● Your instructions:
Could you write out all the records once more, exactly?
▼▼▼
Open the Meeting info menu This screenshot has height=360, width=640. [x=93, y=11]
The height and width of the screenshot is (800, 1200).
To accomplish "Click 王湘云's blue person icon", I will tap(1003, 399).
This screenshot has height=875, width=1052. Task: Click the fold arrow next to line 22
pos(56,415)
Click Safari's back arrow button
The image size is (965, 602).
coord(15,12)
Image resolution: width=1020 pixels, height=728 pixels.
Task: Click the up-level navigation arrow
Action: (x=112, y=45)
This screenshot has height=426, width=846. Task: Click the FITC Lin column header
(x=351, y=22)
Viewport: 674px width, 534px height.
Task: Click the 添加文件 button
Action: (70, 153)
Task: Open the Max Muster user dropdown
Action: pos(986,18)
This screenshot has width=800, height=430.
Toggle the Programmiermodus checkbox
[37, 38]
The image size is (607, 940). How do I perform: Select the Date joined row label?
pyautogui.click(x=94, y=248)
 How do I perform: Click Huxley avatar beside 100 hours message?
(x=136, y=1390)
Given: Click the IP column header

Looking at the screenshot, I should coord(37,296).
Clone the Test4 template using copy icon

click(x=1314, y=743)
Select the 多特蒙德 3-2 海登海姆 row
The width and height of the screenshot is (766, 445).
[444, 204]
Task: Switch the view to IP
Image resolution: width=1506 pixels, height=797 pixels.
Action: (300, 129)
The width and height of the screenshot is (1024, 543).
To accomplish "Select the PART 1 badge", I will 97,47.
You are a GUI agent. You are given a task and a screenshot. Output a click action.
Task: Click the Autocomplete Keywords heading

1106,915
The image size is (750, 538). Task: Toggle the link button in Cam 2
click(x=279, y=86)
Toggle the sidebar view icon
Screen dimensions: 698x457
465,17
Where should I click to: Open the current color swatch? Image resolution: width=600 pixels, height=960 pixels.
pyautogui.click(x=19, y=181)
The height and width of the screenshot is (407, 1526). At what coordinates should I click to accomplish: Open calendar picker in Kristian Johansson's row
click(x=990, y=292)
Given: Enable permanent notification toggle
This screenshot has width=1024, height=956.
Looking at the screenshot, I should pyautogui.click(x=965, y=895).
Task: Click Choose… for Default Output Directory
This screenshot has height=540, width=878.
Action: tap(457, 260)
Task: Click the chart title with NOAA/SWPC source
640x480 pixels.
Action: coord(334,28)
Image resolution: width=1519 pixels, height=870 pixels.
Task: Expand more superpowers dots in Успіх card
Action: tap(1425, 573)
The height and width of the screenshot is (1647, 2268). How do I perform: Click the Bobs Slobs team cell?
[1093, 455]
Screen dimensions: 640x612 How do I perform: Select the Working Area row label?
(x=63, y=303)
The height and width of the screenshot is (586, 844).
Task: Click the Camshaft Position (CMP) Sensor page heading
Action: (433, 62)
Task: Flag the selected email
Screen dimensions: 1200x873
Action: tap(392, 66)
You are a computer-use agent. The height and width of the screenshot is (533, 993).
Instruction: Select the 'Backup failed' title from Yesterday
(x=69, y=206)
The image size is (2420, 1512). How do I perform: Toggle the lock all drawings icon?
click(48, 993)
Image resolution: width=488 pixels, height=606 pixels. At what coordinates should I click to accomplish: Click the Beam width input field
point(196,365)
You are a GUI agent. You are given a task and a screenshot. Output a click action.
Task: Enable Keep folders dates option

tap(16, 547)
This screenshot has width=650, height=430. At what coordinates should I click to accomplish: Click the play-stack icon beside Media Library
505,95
▲▲▲
● Answer box:
Open the Meeting info menu This screenshot has height=360, width=640. [x=93, y=11]
The height and width of the screenshot is (800, 1200).
To accomplish "Click 王湘云's blue person icon", I will tap(1003, 399).
This screenshot has height=875, width=1052. Task: Click the fold arrow next to line 22
pos(56,415)
Click Safari's back arrow button
The image size is (965, 602).
coord(15,12)
Image resolution: width=1020 pixels, height=728 pixels.
Task: Click the up-level navigation arrow
Action: (x=112, y=45)
This screenshot has height=426, width=846. Task: Click the FITC Lin column header
(x=351, y=22)
Viewport: 674px width, 534px height.
Task: Click the 添加文件 button
Action: (70, 153)
Task: Open the Max Muster user dropdown
Action: pos(986,18)
This screenshot has width=800, height=430.
Toggle the Programmiermodus checkbox
[37, 38]
The image size is (607, 940). How do I perform: Select the Date joined row label?
pyautogui.click(x=94, y=248)
 How do I perform: Click Huxley avatar beside 100 hours message?
(x=136, y=1390)
Given: Click the IP column header

Looking at the screenshot, I should coord(37,296).
Clone the Test4 template using copy icon

click(x=1314, y=743)
Select the 多特蒙德 3-2 海登海姆 row
The width and height of the screenshot is (766, 445).
[444, 204]
Task: Switch the view to IP
Image resolution: width=1506 pixels, height=797 pixels.
Action: (300, 129)
The width and height of the screenshot is (1024, 543).
To accomplish "Select the PART 1 badge", I will 97,47.
You are a GUI agent. You are given a task and a screenshot. Output a click action.
Task: Click the Autocomplete Keywords heading

1106,915
The image size is (750, 538). Task: Toggle the link button in Cam 2
click(x=279, y=86)
Toggle the sidebar view icon
Screen dimensions: 698x457
465,17
Where should I click to: Open the current color swatch? Image resolution: width=600 pixels, height=960 pixels.
pyautogui.click(x=19, y=181)
The height and width of the screenshot is (407, 1526). At what coordinates should I click to accomplish: Open calendar picker in Kristian Johansson's row
click(x=990, y=292)
Given: Enable permanent notification toggle
This screenshot has width=1024, height=956.
Looking at the screenshot, I should pyautogui.click(x=965, y=895).
Task: Click Choose… for Default Output Directory
This screenshot has height=540, width=878.
Action: tap(457, 260)
Task: Click the chart title with NOAA/SWPC source
640x480 pixels.
Action: coord(334,28)
Image resolution: width=1519 pixels, height=870 pixels.
Task: Expand more superpowers dots in Успіх card
Action: tap(1425, 573)
The height and width of the screenshot is (1647, 2268). How do I perform: Click the Bobs Slobs team cell?
[1093, 455]
Screen dimensions: 640x612 How do I perform: Select the Working Area row label?
(x=63, y=303)
The height and width of the screenshot is (586, 844).
Task: Click the Camshaft Position (CMP) Sensor page heading
Action: (433, 62)
Task: Flag the selected email
Screen dimensions: 1200x873
Action: tap(392, 66)
You are a computer-use agent. The height and width of the screenshot is (533, 993).
Instruction: Select the 'Backup failed' title from Yesterday
(x=69, y=206)
The image size is (2420, 1512). How do I perform: Toggle the lock all drawings icon?
click(48, 993)
Image resolution: width=488 pixels, height=606 pixels. At what coordinates should I click to accomplish: Click the Beam width input field
point(196,365)
You are a GUI agent. You are given a task and a screenshot. Output a click action.
Task: Enable Keep folders dates option

tap(16, 547)
This screenshot has width=650, height=430. At what coordinates should I click to accomplish: Click the play-stack icon beside Media Library
505,95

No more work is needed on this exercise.